Objective: Render the material below as a Markdown table with the columns "Row" and "Text", giving each line its row number and skipping blank lines.

----- Working data -----

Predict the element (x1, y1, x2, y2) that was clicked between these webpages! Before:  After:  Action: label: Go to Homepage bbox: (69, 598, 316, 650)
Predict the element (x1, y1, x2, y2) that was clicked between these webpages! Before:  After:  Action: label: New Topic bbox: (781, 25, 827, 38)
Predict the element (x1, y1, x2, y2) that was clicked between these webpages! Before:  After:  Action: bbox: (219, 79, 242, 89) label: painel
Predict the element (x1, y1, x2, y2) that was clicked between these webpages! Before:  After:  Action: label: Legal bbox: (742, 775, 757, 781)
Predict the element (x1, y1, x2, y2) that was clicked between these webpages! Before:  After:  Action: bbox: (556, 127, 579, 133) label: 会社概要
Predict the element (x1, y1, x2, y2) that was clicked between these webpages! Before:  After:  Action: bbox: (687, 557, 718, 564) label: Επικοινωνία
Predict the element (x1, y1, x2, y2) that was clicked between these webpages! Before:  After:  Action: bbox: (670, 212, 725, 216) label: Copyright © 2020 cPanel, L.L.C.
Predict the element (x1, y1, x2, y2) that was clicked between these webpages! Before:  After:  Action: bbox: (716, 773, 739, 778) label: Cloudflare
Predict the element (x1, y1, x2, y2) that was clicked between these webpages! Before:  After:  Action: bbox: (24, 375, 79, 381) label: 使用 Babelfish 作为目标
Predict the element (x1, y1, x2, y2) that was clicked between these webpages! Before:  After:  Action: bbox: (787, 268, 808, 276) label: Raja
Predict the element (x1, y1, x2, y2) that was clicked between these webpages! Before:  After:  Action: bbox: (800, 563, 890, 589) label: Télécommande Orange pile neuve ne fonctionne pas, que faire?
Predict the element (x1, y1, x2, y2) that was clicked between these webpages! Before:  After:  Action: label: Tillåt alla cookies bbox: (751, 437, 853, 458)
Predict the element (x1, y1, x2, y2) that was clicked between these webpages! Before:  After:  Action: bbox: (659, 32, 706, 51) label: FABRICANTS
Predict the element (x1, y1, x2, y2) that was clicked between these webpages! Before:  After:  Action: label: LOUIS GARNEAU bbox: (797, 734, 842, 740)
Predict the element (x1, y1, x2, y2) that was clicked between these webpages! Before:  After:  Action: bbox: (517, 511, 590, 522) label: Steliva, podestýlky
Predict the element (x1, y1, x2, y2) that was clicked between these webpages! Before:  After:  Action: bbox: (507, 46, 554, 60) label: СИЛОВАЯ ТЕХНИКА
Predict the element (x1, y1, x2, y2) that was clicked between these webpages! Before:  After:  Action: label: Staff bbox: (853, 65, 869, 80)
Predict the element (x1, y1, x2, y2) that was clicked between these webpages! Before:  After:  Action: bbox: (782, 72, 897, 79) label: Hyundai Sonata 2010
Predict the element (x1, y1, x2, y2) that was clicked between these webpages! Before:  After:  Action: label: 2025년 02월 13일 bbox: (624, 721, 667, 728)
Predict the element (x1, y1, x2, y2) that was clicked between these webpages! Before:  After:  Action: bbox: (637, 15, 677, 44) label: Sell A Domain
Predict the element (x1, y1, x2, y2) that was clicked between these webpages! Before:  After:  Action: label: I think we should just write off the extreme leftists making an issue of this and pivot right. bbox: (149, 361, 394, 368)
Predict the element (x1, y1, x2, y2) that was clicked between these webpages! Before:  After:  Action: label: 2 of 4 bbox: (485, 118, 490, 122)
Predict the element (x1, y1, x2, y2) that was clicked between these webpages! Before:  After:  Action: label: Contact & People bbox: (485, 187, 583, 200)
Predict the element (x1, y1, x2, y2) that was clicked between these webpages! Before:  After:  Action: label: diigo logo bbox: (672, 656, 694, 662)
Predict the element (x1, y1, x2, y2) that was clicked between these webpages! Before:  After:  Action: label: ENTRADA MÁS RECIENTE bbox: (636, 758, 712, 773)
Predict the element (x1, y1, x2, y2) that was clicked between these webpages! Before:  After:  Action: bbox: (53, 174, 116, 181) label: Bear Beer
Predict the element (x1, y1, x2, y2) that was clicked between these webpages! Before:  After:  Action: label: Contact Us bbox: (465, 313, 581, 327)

-----

Final answer:
| Row | Text |
|---|---|
| 1 | Predict the element (x1, y1, x2, y2) that was clicked between these webpages! Before:  After:  Action: label: Go to Homepage bbox: (69, 598, 316, 650) |
| 2 | Predict the element (x1, y1, x2, y2) that was clicked between these webpages! Before:  After:  Action: label: New Topic bbox: (781, 25, 827, 38) |
| 3 | Predict the element (x1, y1, x2, y2) that was clicked between these webpages! Before:  After:  Action: bbox: (219, 79, 242, 89) label: painel |
| 4 | Predict the element (x1, y1, x2, y2) that was clicked between these webpages! Before:  After:  Action: label: Legal bbox: (742, 775, 757, 781) |
| 5 | Predict the element (x1, y1, x2, y2) that was clicked between these webpages! Before:  After:  Action: bbox: (556, 127, 579, 133) label: 会社概要 |
| 6 | Predict the element (x1, y1, x2, y2) that was clicked between these webpages! Before:  After:  Action: bbox: (687, 557, 718, 564) label: Επικοινωνία |
| 7 | Predict the element (x1, y1, x2, y2) that was clicked between these webpages! Before:  After:  Action: bbox: (670, 212, 725, 216) label: Copyright © 2020 cPanel, L.L.C. |
| 8 | Predict the element (x1, y1, x2, y2) that was clicked between these webpages! Before:  After:  Action: bbox: (716, 773, 739, 778) label: Cloudflare |
| 9 | Predict the element (x1, y1, x2, y2) that was clicked between these webpages! Before:  After:  Action: bbox: (24, 375, 79, 381) label: 使用 Babelfish 作为目标 |
| 10 | Predict the element (x1, y1, x2, y2) that was clicked between these webpages! Before:  After:  Action: bbox: (787, 268, 808, 276) label: Raja |
| 11 | Predict the element (x1, y1, x2, y2) that was clicked between these webpages! Before:  After:  Action: bbox: (800, 563, 890, 589) label: Télécommande Orange pile neuve ne fonctionne pas, que faire? |
| 12 | Predict the element (x1, y1, x2, y2) that was clicked between these webpages! Before:  After:  Action: label: Tillåt alla cookies bbox: (751, 437, 853, 458) |
| 13 | Predict the element (x1, y1, x2, y2) that was clicked between these webpages! Before:  After:  Action: bbox: (659, 32, 706, 51) label: FABRICANTS |
| 14 | Predict the element (x1, y1, x2, y2) that was clicked between these webpages! Before:  After:  Action: label: LOUIS GARNEAU bbox: (797, 734, 842, 740) |
| 15 | Predict the element (x1, y1, x2, y2) that was clicked between these webpages! Before:  After:  Action: bbox: (517, 511, 590, 522) label: Steliva, podestýlky |
| 16 | Predict the element (x1, y1, x2, y2) that was clicked between these webpages! Before:  After:  Action: bbox: (507, 46, 554, 60) label: СИЛОВАЯ ТЕХНИКА |
| 17 | Predict the element (x1, y1, x2, y2) that was clicked between these webpages! Before:  After:  Action: label: Staff bbox: (853, 65, 869, 80) |
| 18 | Predict the element (x1, y1, x2, y2) that was clicked between these webpages! Before:  After:  Action: bbox: (782, 72, 897, 79) label: Hyundai Sonata 2010 |
| 19 | Predict the element (x1, y1, x2, y2) that was clicked between these webpages! Before:  After:  Action: label: 2025년 02월 13일 bbox: (624, 721, 667, 728) |
| 20 | Predict the element (x1, y1, x2, y2) that was clicked between these webpages! Before:  After:  Action: bbox: (637, 15, 677, 44) label: Sell A Domain |
| 21 | Predict the element (x1, y1, x2, y2) that was clicked between these webpages! Before:  After:  Action: label: I think we should just write off the extreme leftists making an issue of this and pivot right. bbox: (149, 361, 394, 368) |
| 22 | Predict the element (x1, y1, x2, y2) that was clicked between these webpages! Before:  After:  Action: label: 2 of 4 bbox: (485, 118, 490, 122) |
| 23 | Predict the element (x1, y1, x2, y2) that was clicked between these webpages! Before:  After:  Action: label: Contact & People bbox: (485, 187, 583, 200) |
| 24 | Predict the element (x1, y1, x2, y2) that was clicked between these webpages! Before:  After:  Action: label: diigo logo bbox: (672, 656, 694, 662) |
| 25 | Predict the element (x1, y1, x2, y2) that was clicked between these webpages! Before:  After:  Action: label: ENTRADA MÁS RECIENTE bbox: (636, 758, 712, 773) |
| 26 | Predict the element (x1, y1, x2, y2) that was clicked between these webpages! Before:  After:  Action: bbox: (53, 174, 116, 181) label: Bear Beer |
| 27 | Predict the element (x1, y1, x2, y2) that was clicked between these webpages! Before:  After:  Action: label: Contact Us bbox: (465, 313, 581, 327) |